I'm going to run my application on a small server so I'd like to
reduce memory consumption as much as possible. I looked into data
compression but it doesn't look like Redis uses it. But I came upon
Smaz:

http://news.ycombinator.com/item?id=540048

1) antirez mentioned that Smaz was intended to be used within Redis.
Why didn't that happen? One comment in hackernews mentioned security
concerns when using Smaz on user-generated inputs. Is that a valid
concern?

2) Would you recommend using Smaz in my application code to compress
user-submitted data before putting it into Redis? How many short
strings (each fewer than 100 bytes) per second can Smaz compress on a
quadcore CPU?

Thanks.

Didier Spezia

unread,
Feb 23, 2012, 12:39:42 PM2/23/12
to redi...@googlegroups.com

Hi,

Redis includes the LZF light data compressor
which is probably more generic than smaz:


AFAIK, it is only used to compress strings at
dump time (RDB).

Regards,
Didier.

Andy

unread,
Feb 23, 2012, 1:09:47 PM2/23/12
to Redis DB
Thanks Didier.

But if it is only used to compress strings at dump time, it wouldn't
help with reducing memory consumption, right?

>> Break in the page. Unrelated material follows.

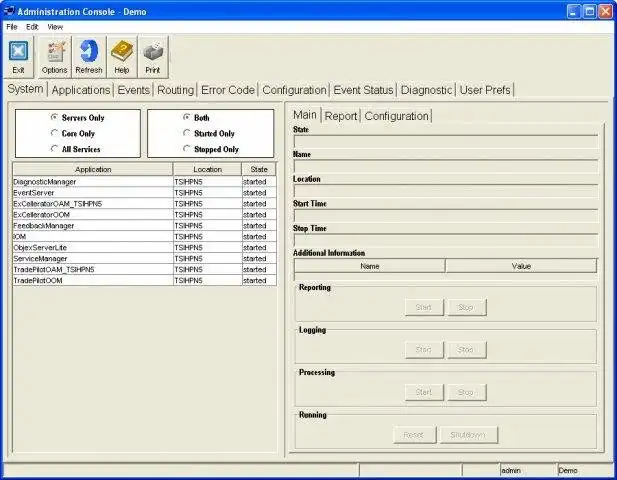Open the Report tab in right panel
Image resolution: width=617 pixels, height=480 pixels.
click(341, 116)

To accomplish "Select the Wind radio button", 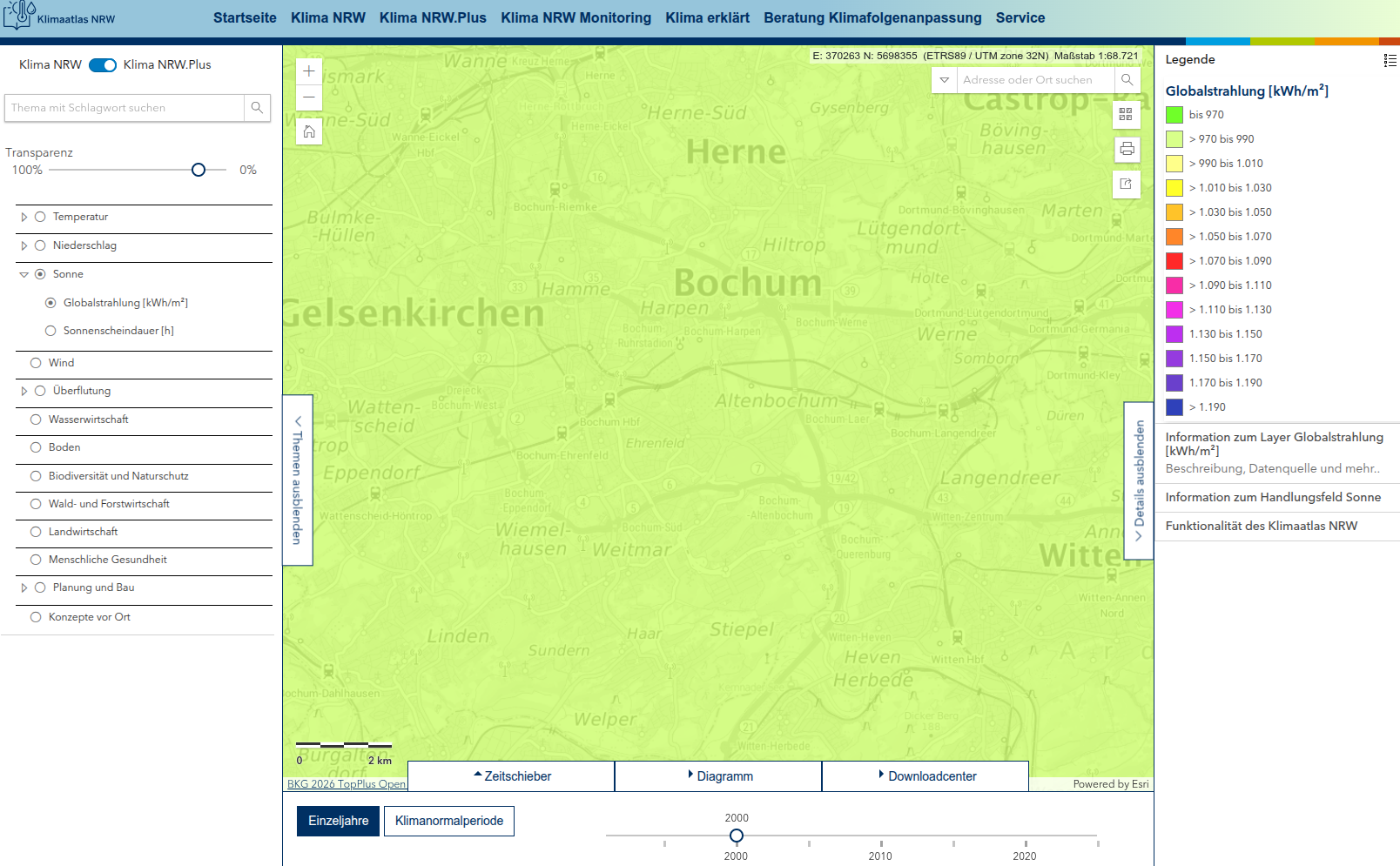I will click(36, 363).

Any other options for reducing memory?

Josiah Carlson

unread,
Feb 23, 2012, 1:30:52 PM2/23/12
to redi...@googlegroups.com

Like you said, you could compress your data in advance. Also,
depending on your actual problem, you may be able to store your data
in different ways that can reduce memory use overall, regardless of
data compression. Generally, people have had pretty good luck telling
this list the data that they are planning on storing and data access
patterns, and getting a better solution than they would have otherwise
come up with.

In terms of using smaz directly, it may be useful, but you will want
to test it out, as well as sanitize your data. Alternatively, if you
pre-train an arithmetic or huffman coder on a representative sample of
your input, you can use them as a sort of fixed codebook, which should
be able to beat smaz in just about every situation.

Regards,
- Josiah

Javier Guerra Giraldez

unread,
Feb 23, 2012, 1:42:56 PM2/23/12
to redi...@googlegroups.com
On Thu, Feb 23, 2012 at 1:09 PM, Andy <selfor...@gmail.com> wrote:
> But if it is only used to compress strings at dump time, it wouldn't
> help with reducing memory consumption, right?

it would be great if it was accessible from Lua

--
Javier

Didier Spezia

unread,
Feb 23, 2012, 1:54:33 PM2/23/12
to redi...@googlegroups.com

Well, Redis already implements a bunch of optimizations
regarding memory consumption: ziplist, zipmap, intset, etc ...

For string/blob values, compressing the data can be done
on client side. It would be my preferred way to do it.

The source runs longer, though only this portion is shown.